Adverse Childhood Experiences or ACEs, are stressful or traumatic events and situations experienced in childhood. Abuse, neglect, or a relative in prison are just a few examples of adversity that the unfortunate child may face. The more ACEs a child experiences, the more likely it is that the child will do poorly in school or become a high-school dropout. Adults who as children suffered adverse childhood experiences, are at greater risk for disease. Over time, the stress caused by ACEs can cause long-lasting damage to body and brain. Therapy, physical exercise, and other stress-reducing activities may help to reduce or minimize the harm from ACEs.
The Ten Adverse Childhood Experiences
The term “ACEs” came from a 1995 study conducted by the Centers for Disease Control (CDC) and the Kaiser Permanente California healthcare corporation. This early study looked at three categories of adversity: abuse, household challenges, and neglect. Each category was broken down further for a total of ten types of adverse childhood experiences:
- Emotional Abuse
- Physical Abuse
- Sexual Abuse
- Mother Treated Violently
- Substance Abuse
- Mental Illness
- Parental Separation or Divorce
- Incarcerated Household Member
- Emotional Neglect
- Physical Neglect
Tallying Up the ACE Score
One of the advantages of this list is that it offers a way for us to quantify ACEs. You count the number of adverse childhood experiences to get the total. For example, the person who experiences ACEs in three categories: substance abuse, emotional abuse, and incarcerated household member gets an ACE score of three.
Some types of adverse childhood experiences are personal—they happen to the child. Others relate to family members, for example, the mother drinks, one spouse hits another, a brother is in jail. But the list of ACEs will probably always be incomplete. The loss of a parent in childhood, for example, is an obvious example of an adverse childhood experience not mentioned in the CDC-Kaiser Permanente study, and there are others. As the study is more than a quarter of a century old however, we can forgive its shortcomings: at the time, it was groundbreaking.
A critical finding from the same study is that most children experience ACEs. Over two-thirds of the population have had at least one ACE. A bit under 25 percent have experienced multiple ACEs of three or more. Adverse childhood experiences, it seems are all too common.
ACEs are not only common, but cut across class barriers. Children from middle class homes experience ACEs, too. Aside from these findings, the 1995 study found an abundance of data to suggest that these experiences lead to poor outcomes—even once the kids are all grown up. And as you might have expected, the more ACEs, the worse the outcome. Adults who experienced trauma as children were way more prone to poor academic achievement, time out of work, substance abuse, smoking, depression, obesity, heart disease, diabetes, and even early death.
Adverse Childhood Experiences and Toxic Stress
Someone who experiences many ACEs may develop something called toxic stress. The stress response system is set off each time a child experiences adversity. When children experience severe, frequent, or prolonged adversity, the development of the brain and other organs can be disrupted. The impact of toxic stress can be lasting. Toxic stress is more common in children without supportive parents or adults in their lives.

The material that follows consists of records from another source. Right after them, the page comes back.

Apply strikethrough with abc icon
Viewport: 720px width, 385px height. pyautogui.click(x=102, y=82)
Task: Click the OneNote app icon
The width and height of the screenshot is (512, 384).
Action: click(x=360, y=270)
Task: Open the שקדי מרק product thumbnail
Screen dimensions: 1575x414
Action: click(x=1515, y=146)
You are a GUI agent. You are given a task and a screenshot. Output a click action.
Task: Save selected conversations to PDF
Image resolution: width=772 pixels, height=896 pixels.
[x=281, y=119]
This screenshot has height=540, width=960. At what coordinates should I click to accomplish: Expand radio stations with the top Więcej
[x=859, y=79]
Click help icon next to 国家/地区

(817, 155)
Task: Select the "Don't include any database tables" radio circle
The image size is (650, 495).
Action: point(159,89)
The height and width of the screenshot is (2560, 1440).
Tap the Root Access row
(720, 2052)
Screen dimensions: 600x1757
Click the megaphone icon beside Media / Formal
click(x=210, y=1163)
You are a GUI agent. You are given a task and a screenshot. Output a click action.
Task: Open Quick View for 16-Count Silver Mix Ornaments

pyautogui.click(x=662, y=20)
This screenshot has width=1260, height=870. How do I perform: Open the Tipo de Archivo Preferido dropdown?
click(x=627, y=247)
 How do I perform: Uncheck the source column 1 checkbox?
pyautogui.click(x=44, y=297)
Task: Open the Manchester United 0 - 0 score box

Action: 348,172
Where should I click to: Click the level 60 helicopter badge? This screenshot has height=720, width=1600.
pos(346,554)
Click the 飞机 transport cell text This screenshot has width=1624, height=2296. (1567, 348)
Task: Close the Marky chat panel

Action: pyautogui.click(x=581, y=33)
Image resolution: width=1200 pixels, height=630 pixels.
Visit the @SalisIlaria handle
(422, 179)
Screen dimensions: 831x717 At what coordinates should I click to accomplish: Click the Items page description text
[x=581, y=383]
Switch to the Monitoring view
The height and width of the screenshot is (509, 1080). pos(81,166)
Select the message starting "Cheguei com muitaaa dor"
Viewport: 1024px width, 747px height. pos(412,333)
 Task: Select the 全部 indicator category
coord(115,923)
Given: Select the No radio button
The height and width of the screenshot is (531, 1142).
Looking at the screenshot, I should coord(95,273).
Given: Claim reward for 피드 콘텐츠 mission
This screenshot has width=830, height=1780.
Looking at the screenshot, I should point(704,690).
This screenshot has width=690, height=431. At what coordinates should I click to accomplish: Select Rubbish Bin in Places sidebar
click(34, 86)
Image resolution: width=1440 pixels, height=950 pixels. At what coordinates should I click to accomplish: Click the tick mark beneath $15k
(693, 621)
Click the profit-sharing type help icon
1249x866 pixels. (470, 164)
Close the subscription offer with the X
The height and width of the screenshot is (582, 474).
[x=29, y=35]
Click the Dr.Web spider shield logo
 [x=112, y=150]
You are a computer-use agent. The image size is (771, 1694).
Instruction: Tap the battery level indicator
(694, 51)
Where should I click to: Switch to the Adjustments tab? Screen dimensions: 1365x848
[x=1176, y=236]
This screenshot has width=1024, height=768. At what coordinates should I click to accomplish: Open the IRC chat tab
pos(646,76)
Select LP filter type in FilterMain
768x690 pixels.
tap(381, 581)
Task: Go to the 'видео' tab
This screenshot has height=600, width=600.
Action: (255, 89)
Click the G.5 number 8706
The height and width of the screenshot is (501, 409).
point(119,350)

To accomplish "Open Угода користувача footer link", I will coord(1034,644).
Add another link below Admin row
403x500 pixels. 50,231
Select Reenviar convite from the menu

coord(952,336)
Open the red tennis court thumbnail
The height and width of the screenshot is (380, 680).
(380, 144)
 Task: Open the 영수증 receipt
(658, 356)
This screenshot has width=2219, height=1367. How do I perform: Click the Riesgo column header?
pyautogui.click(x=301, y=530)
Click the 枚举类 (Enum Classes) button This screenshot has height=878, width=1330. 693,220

But no one should read about the long-lasting effects of adverse childhood experiences and despair. For all that adverse childhood experiences have forever consequences, these can be mitigated and the damage healed—at least to a degree. There are therapies of all kinds that can make a difference. Physical exercise can improve well-being on many levels. Finally, research shows that having caring, supportive relationships adults, especially from an early age, can reverse and even prevent the damage from ACEs and toxic stress.